#### What needs to be done
Replace "Instruction" with "Task" in everything from "You are a computer-use agent. The image size is (880, 883)." down to "will [213, 162].", and give those lines again with nothing else changed.
[Start Excerpted data]
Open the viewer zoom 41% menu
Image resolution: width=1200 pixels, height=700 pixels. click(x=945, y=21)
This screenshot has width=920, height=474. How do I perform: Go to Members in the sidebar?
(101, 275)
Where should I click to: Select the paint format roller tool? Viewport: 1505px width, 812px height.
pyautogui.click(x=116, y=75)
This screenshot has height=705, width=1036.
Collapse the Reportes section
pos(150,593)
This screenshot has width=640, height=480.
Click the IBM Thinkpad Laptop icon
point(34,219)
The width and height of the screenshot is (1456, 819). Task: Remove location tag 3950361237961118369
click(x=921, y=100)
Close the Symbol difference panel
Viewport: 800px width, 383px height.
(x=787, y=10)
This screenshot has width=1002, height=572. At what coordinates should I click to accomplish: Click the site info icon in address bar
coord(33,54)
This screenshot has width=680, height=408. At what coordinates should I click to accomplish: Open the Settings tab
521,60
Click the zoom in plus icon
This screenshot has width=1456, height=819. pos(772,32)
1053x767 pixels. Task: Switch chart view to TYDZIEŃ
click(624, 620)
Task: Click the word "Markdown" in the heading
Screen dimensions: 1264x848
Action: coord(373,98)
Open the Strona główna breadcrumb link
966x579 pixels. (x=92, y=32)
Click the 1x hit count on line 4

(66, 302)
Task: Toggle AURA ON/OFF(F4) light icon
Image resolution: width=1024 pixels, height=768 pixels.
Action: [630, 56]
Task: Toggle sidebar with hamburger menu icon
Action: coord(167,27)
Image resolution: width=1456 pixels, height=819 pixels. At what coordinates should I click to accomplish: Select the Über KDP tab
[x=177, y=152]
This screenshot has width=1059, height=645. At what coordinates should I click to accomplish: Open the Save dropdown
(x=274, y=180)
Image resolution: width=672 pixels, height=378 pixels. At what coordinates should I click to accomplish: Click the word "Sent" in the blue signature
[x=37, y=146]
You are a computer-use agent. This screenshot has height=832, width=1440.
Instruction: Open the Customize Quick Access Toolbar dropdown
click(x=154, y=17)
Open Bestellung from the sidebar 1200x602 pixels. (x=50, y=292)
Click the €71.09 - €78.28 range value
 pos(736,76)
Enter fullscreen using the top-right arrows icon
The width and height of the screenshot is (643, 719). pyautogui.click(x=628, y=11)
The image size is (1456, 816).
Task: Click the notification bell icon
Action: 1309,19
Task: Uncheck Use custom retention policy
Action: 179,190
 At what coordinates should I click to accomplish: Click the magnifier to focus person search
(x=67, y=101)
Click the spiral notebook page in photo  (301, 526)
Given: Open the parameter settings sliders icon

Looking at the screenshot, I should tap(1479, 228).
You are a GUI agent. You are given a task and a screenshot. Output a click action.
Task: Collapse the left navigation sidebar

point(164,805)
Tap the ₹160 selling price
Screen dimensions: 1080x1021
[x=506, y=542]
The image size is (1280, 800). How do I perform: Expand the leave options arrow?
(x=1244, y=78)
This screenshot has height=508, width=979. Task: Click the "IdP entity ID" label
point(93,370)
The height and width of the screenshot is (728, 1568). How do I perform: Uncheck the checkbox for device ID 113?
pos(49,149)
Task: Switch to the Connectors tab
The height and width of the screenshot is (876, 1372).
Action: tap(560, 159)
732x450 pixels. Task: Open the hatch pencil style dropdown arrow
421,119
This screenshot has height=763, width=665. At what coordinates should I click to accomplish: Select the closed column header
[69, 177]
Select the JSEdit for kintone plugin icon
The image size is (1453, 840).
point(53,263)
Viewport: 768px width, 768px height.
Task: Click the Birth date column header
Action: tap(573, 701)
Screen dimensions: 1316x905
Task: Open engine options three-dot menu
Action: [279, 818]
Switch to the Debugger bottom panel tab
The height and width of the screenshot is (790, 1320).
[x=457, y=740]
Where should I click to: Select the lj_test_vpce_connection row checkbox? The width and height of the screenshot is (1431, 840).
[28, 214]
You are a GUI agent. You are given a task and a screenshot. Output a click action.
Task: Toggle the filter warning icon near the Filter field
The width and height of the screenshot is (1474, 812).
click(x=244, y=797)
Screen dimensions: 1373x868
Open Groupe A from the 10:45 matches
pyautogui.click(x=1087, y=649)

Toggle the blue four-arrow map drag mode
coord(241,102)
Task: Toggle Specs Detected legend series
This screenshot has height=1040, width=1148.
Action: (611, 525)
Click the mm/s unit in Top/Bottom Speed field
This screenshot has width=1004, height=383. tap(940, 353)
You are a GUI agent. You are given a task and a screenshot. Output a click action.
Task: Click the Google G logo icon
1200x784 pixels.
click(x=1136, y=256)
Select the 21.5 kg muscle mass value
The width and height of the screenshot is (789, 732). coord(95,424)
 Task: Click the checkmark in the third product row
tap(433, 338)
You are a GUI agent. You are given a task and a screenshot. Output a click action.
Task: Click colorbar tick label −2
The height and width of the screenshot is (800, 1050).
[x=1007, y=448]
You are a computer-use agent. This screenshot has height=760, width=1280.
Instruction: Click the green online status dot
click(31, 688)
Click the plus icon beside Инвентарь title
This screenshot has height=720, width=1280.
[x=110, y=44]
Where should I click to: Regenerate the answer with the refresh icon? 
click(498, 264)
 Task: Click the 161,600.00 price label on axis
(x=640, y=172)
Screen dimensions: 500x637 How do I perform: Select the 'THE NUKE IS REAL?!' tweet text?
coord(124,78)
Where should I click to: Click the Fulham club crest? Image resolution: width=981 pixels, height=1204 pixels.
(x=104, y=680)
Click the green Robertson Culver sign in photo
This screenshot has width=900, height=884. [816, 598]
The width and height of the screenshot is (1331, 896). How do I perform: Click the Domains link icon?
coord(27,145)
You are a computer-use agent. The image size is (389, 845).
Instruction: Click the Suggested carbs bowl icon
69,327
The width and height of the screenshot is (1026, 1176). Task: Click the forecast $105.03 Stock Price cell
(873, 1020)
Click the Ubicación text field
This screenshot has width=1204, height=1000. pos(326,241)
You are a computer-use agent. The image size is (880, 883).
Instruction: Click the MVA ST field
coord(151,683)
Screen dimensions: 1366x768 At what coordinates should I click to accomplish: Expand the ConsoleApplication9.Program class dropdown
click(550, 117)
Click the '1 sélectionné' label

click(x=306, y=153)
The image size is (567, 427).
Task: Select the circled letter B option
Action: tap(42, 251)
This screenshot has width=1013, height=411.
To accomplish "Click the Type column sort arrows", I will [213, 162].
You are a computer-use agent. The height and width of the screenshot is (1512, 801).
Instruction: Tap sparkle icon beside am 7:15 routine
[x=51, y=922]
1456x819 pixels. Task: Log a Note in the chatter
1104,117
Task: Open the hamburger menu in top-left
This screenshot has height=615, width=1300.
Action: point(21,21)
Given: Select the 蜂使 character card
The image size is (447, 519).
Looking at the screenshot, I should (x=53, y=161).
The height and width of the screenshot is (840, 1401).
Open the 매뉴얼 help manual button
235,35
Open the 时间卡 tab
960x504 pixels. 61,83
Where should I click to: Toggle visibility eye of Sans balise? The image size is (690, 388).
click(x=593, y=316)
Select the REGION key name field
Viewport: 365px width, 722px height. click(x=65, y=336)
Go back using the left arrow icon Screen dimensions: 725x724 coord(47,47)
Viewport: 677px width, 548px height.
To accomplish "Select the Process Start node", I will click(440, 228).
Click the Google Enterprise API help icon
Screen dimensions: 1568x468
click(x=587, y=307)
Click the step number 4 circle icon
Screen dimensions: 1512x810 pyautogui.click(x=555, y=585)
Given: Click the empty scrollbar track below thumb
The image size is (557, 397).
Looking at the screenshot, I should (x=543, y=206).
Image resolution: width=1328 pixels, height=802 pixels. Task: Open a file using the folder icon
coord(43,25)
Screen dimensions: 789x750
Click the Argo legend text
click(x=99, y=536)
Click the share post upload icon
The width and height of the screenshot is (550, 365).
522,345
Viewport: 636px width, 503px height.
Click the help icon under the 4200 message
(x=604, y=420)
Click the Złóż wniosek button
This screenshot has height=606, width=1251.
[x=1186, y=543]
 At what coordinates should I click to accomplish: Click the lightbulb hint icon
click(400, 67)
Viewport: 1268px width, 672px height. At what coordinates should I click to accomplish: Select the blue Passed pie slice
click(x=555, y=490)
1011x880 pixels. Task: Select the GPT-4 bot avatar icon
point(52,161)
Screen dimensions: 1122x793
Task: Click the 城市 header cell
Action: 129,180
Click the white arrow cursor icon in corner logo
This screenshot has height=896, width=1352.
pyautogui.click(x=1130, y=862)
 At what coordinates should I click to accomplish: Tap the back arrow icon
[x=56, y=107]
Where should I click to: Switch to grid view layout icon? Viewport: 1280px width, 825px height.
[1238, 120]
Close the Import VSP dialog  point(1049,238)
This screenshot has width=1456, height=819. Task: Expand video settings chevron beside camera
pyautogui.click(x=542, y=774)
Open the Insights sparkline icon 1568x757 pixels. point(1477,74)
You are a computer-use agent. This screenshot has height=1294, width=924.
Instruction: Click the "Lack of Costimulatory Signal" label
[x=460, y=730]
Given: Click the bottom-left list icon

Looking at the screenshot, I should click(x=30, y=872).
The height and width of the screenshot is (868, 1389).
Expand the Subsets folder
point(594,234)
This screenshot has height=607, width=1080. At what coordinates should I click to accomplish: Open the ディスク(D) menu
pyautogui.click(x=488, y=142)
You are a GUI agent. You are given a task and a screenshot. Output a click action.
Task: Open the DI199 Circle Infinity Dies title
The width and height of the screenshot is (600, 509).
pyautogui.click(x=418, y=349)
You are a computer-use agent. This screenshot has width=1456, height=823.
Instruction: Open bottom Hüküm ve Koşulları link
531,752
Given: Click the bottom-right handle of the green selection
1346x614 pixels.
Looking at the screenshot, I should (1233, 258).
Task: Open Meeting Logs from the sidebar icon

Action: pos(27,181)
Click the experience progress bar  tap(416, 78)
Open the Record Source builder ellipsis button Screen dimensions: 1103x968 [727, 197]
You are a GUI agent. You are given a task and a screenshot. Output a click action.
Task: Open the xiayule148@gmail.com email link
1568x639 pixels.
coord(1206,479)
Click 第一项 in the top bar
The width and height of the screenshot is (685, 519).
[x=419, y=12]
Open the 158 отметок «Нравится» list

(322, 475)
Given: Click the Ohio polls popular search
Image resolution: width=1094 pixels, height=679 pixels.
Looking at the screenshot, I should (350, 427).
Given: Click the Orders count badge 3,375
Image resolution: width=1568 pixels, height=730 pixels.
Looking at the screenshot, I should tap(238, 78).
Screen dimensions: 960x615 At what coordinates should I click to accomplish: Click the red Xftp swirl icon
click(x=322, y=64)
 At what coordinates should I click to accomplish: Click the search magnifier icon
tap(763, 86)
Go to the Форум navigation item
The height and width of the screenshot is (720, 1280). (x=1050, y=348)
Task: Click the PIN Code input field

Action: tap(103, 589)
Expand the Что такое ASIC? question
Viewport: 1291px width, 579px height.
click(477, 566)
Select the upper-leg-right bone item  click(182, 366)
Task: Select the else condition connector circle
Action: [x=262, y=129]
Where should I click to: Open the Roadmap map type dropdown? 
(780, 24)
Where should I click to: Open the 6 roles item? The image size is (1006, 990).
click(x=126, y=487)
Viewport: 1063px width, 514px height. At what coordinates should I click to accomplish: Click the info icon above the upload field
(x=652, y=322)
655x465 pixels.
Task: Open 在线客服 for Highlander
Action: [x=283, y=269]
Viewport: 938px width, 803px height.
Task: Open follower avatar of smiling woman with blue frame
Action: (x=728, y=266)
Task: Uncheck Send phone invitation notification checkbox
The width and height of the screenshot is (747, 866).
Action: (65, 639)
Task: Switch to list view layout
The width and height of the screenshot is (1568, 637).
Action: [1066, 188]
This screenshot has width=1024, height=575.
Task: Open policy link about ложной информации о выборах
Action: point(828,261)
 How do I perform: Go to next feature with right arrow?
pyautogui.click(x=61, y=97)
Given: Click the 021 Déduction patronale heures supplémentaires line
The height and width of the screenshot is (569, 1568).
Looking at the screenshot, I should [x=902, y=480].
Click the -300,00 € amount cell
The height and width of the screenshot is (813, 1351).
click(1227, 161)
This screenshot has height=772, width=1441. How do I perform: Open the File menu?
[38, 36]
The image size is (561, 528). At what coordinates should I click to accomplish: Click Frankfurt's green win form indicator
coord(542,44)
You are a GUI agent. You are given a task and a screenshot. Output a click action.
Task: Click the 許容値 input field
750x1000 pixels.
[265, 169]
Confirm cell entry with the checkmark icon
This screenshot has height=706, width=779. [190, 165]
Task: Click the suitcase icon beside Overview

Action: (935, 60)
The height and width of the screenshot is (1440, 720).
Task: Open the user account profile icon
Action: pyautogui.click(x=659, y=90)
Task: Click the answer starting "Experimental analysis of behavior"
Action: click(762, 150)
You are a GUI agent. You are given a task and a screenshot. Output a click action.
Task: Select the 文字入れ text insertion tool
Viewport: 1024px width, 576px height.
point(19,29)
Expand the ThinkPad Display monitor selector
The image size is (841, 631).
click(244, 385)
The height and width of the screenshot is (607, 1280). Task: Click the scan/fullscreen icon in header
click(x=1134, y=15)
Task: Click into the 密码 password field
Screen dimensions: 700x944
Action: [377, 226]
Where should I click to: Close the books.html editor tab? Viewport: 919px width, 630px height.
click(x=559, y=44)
[End Excerpted data]
#### Exercise output
You are a computer-use agent. The image size is (880, 883).
Task: Click the MVA ST field
coord(151,683)
Screen dimensions: 1366x768 At what coordinates should I click to accomplish: Expand the ConsoleApplication9.Program class dropdown
click(550, 117)
Click the '1 sélectionné' label

click(x=306, y=153)
The image size is (567, 427).
Task: Select the circled letter B option
Action: tap(42, 251)
This screenshot has width=1013, height=411.
To accomplish "Click the Type column sort arrows", I will [213, 162].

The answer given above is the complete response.